AMauricio Javier Ayala, presunto jefe narco que cayó el año pasado tras estar sindicado como cabeza de una estructura que operó en parte de la zona oeste de Rosario, fue acusado este viernes por una maniobra de lavado de activos. Según una investigación federal, en noviembre de 2023 construyó a través de su madre, usada como testaferro, una casa en Roldán que pagó en efectivo por un monto estimado en 138 mil dólares.

De acuerdo a la imputación ventilada por el fiscal federal Santiago Alberdi ante el juez de Garantías Carlos Vera Barros, el inmueble está ubicado en avenida Acequias del Aire al 1600. La operación bajo investigación se concretó el 16 de noviembre de 2023 en Rosario por Elicia Liliana Ayala –también acusada este viernes–, quien pagó por el lote unos 9 millones de pesos en efectivo. Esa misma fecha desembolsó más de 41.000.000 pesos a los constructores que quedaron a cargo de la edificación.

Para el fiscal no hay dudas de que la maniobra buscó blanquear ingresos ilícitos que tuvo Ayala producto de la venta de droga en parte del distrito oeste de la ciudad.

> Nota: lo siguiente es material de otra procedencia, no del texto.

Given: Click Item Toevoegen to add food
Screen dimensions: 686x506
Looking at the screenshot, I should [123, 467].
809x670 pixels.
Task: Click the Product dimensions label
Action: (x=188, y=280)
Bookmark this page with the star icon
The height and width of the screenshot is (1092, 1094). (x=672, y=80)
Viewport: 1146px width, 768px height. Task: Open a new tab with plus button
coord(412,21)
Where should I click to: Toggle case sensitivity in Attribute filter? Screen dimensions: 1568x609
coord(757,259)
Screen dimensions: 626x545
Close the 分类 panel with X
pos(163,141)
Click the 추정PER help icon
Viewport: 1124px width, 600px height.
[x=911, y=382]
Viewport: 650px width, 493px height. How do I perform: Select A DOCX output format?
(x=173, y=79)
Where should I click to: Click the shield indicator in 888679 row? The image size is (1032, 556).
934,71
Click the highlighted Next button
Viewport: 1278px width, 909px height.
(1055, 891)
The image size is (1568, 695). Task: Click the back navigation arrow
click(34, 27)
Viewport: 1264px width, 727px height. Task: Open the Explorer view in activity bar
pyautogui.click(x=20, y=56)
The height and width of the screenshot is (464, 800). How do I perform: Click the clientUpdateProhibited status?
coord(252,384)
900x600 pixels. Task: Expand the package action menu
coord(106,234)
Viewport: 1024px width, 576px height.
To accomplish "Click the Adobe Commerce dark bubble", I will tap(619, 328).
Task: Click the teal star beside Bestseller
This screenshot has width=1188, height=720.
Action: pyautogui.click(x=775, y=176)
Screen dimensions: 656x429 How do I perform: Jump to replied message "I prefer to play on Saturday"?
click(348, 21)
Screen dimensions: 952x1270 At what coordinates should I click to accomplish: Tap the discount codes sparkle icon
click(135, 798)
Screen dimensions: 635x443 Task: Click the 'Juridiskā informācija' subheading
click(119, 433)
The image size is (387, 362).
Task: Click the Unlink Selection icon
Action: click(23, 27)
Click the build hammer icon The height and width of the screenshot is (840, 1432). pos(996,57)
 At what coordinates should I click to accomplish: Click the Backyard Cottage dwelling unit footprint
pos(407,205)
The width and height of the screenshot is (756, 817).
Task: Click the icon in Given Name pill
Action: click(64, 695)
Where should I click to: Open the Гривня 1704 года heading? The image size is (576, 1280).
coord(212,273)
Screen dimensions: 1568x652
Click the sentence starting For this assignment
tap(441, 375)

Es por eso que atribuyó a la mujer y su hijo la operación, y en el caso de la testaferro no quedó detenida, ya que se acordaron medidas alternativas a la prisión preventiva.

La trama se desmoronó por su propio peso al analizar el perfil fiscal de Eliana Ayala. Cruzamientos de datos realizados con ARCA (ex-AFIP) y Anses demostraron que la mujer no registró ningún tipo de actividad económica legal, empleo en blanco ni ingresos entre los años 2014 y 2025. Su único antecedente financiero era figurar como deudora con "problemas financieros" en el Banco Central. Para Alberdi, es evidente que el verdadero dueño de la casa es su hijo y que los fondos provinieron directamente de los búnkeres de droga.

Mauricio Ayala no es un nombre desconocido para los investigadores. Tras eludir a la justicia federal durante casi nueve años por una causa de narcotráfico iniciada en 2016, fue procesado por un megaoperativo en enero de 2024, donde la policía incautó 168 kilogramos de marihuana y cocaína en una vivienda lindera a las vías del ferrocarril en la zona de Felipe Moré y Gutenberg.

 Droga incautada a la banda de Ayala.

Informes de inteligencia lo describen como el jefe indiscutido de un "clan familiar" dedicado no solo al microtráfico, sino también a regentar robos y extorsiones. Incluso, la Justicia provincial lo investiga por haber ordenado una serie de balaceras mafiosas contra lugares de alto perfil en Rosario —incluyendo el Banco Macro, el hospital de emergencias Clemente Álvarez, la comisaría 29ª y una estación de servicio— luego de que la Provincia derribara uno de sus principales puntos de venta de droga.

Ayala fue finalmente arrestado el 9 de junio de 2025 en un allanamiento donde se le secuestraron dispositivos electrónicos que fueron clave para conocer más datos sobre su forma de manejarse.

Dado que Ayala ya se encuentra tras las rejas cumpliendo prisión preventiva por las causas de narcotráfico, el Ministerio Público Fiscal solicitó para él una inhibición general de bienes por un año para asegurar el pago de las multas millonarias que prevé la ley de lavado.

Por su parte, para la madre, Elicia Ayala, el fiscal optó por no pedir la prisión preventiva al no registrar antecedentes de peligrosidad procesal, pero solicitó la prohibición de salir del país, la obligación de fijar domicilio y comparecer mensualmente ante el juzgado. Asimismo, se trabó un embargo preventivo con fines de decomiso sobre la casa de Roldán, buscando que la vivienda quede definitivamente en manos del Estado.